Arginine Therapy Shows Promise for Treatment of Sickle Cell Disease Clinical Subphenotypes of Hemolysis and Arginine Deficiency
When arginine is given to SCD patients at steady state, a paradoxical decrease in NO metabolites (NOx) occurs that is not overcome by higher doses, indicating that arginine is metabolized differently in SCD compared with control subjects. However, when arginine is given during acute pain, a complication associated with an abrupt drop in arginine bioavailability, a robust dose-dependent increase in NOx is observed. This suggests that arginine is also metabolized differently in SCD at steady state compared with times of acute illness.2 Similar observations were made with respect to arginine pharmacokinetics in moderate compared with severe malaria, suggesting that a greater consumption of arginine occurs when the disease state is more severe.

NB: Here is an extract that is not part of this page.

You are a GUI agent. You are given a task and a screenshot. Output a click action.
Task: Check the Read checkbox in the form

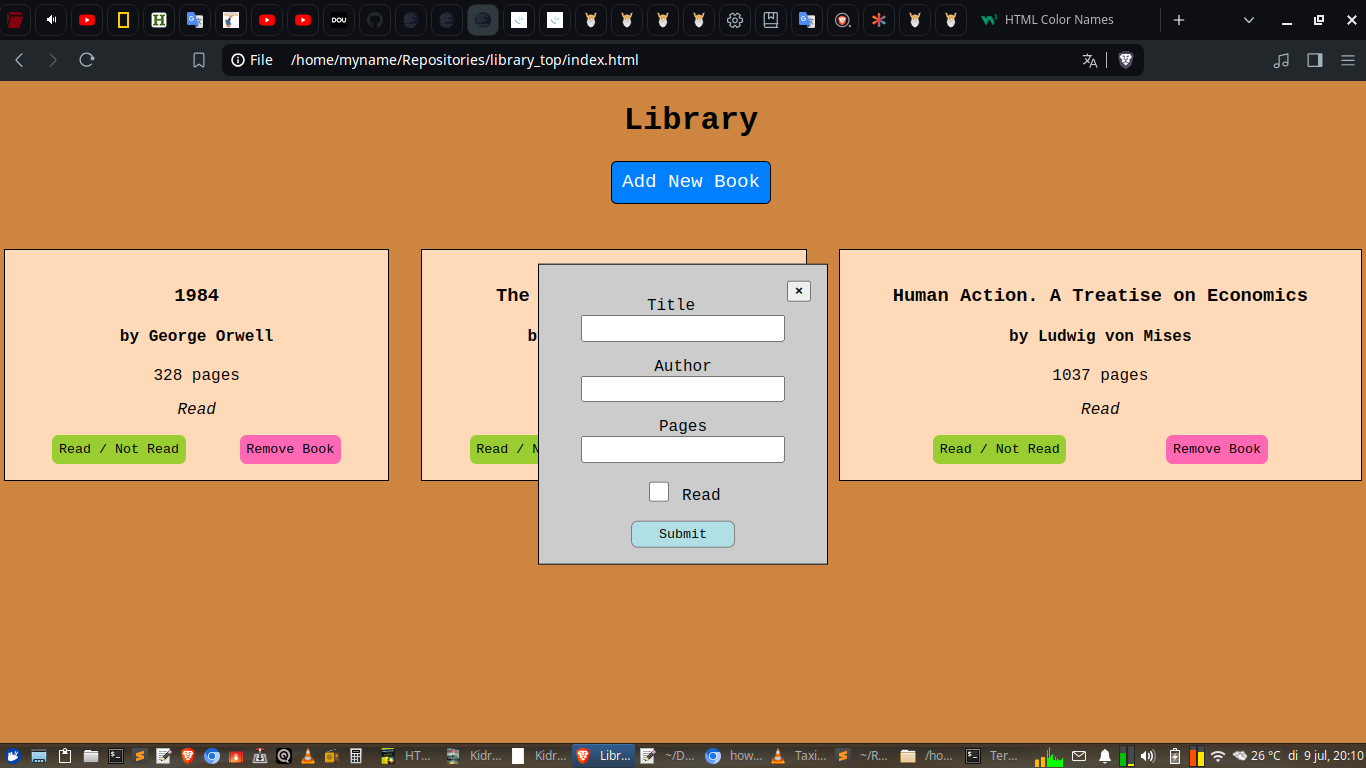659,491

Little et al4 provided arginine supplementation to SCD patients with a mean tricuspid regurgitate jet velocity (TRV) of 2.57 m/s on Doppler echocardiography, which is precariously close to the normal value of TRV < 2.5m/s. Based on studies comparing right heart cardiac catheterization with echocardiography, few, if any, of those patients likely had true PH. However, when arginine therapy is given to patients with clinical symptoms of PH and a mean TRV = 3.47 m/s, a >15% reduction in estimated pulmonary artery pressures occurred after only 5 days of oral therapy (Figure).5 Our previous work has demonstrated that a significant decrease in arginine bioavailability occurs in SCD patients with a TRV ≥ 2.9 m/s, a scenario when PH is more likely and mortality risk is significantly increased.3
For arginine-deficiency syndromes like SCD, improved arginine bioavailability through arginine supplementation may restore important physiologic processes; however, metabolism by excess arginase may limit its potential to maximally impact NO synthesis. Steppan et al1 report promising results because arginase inhibition improved NO bioavailability and attenuated systemic and pulmonary vascular endothelial dysfunction in SCD-transgenic mice. Therefore, arginase represents a potential therapeutic target in the treatment of SCD-related cardiovascular dysfunction in addition to arginine therapy. Future studies evaluating a combination of arginine together with an arginase inhibitor are also worth investigation.